<<<<
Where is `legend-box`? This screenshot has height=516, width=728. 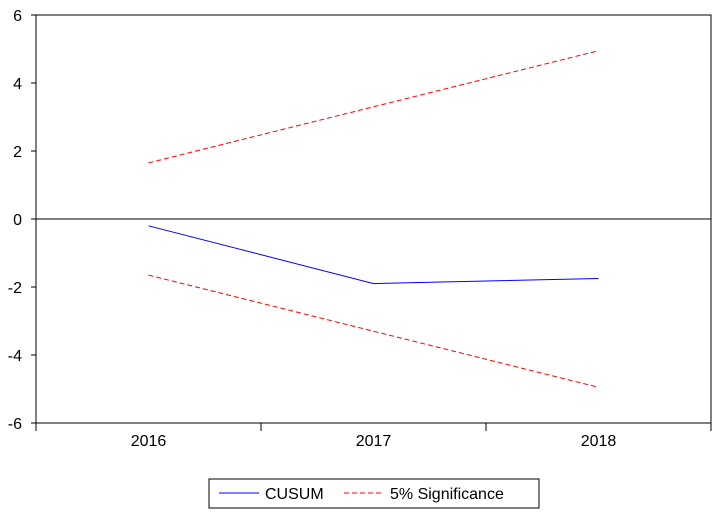
legend-box is located at coordinates (374, 494).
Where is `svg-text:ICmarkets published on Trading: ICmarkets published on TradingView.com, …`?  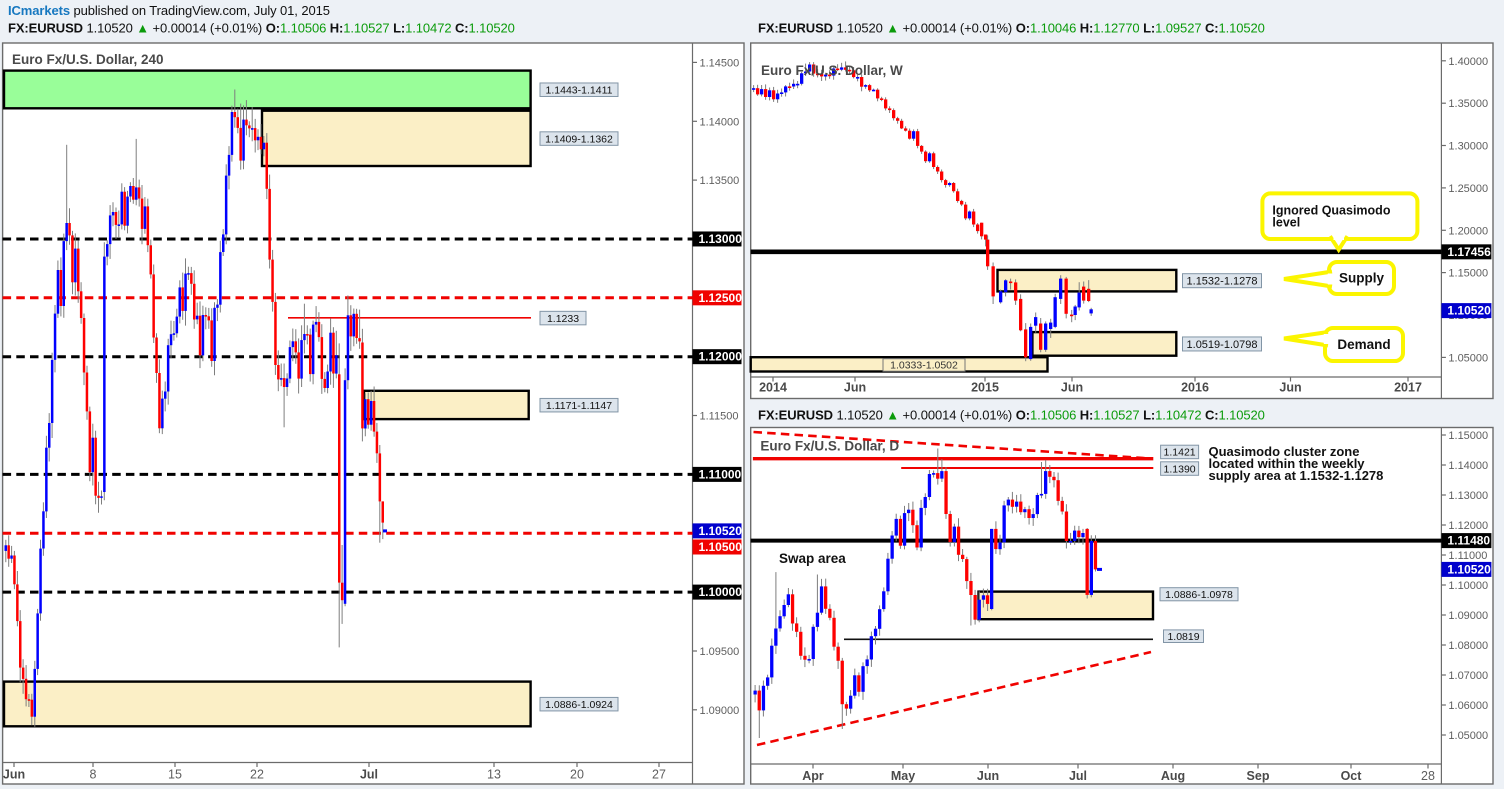
svg-text:ICmarkets published on Trading: ICmarkets published on TradingView.com, … is located at coordinates (169, 10).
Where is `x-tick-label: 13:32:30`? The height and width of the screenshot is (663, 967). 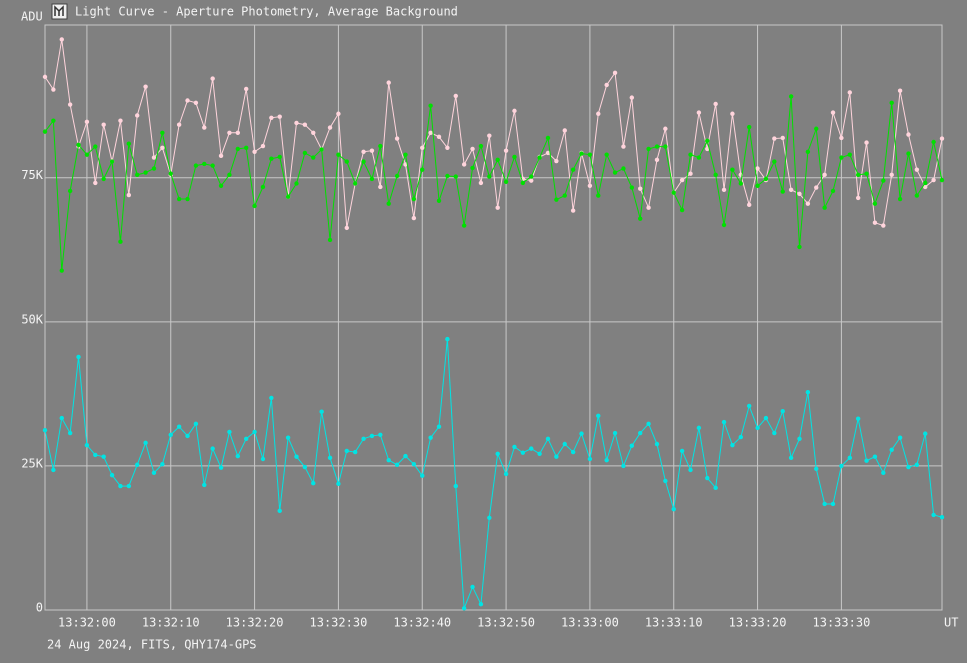
x-tick-label: 13:32:30 is located at coordinates (339, 623).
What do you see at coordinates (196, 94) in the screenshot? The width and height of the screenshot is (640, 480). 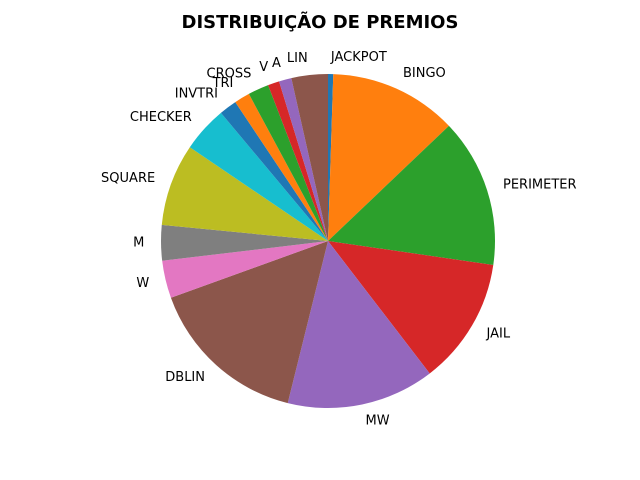 I see `pie-label-invtri: INVTRI` at bounding box center [196, 94].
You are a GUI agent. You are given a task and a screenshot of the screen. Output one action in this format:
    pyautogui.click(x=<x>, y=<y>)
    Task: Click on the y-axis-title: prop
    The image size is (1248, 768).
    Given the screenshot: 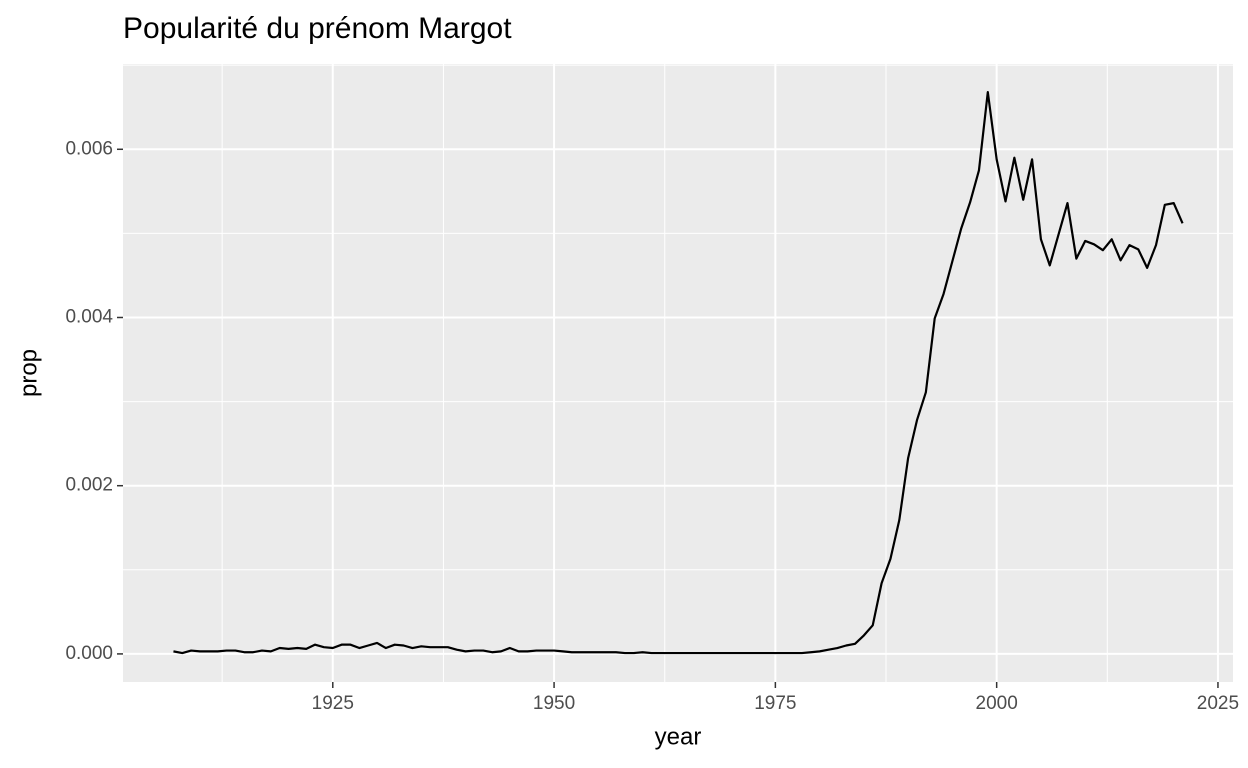 What is the action you would take?
    pyautogui.click(x=28, y=373)
    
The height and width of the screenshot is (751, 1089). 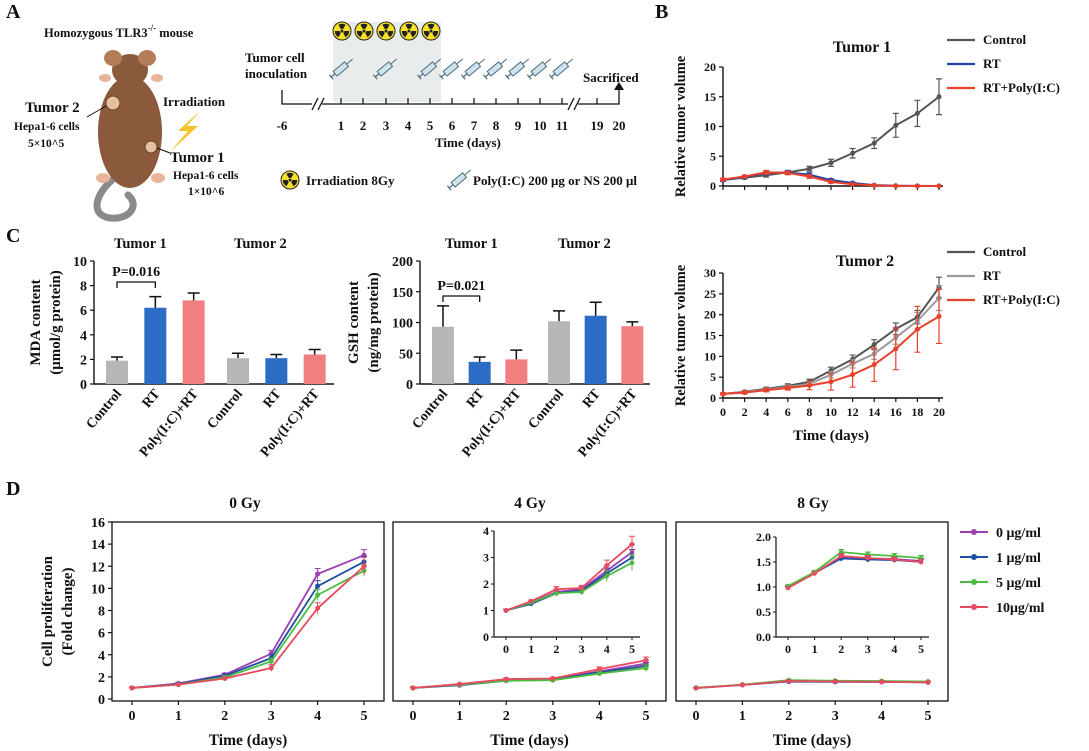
>>>>
### WHAT IS NEEDED
Recast everything from the line containing "is (663, 967)." down to the line containing "x-tick-label: 13:32:30 is" as a Markdown table with the columns Row and Entry line, one line of the entries per row and blank lines left out. Leave the pictures out of the table.

### OUTPUT FOR THIS EXERCISE
| Row | Entry line |
|---|---|
| 1 | Where is `x-tick-label: 13:32:30`? The height and width of the screenshot is (663, 967).  |
| 2 | x-tick-label: 13:32:30 is located at coordinates (339, 623). |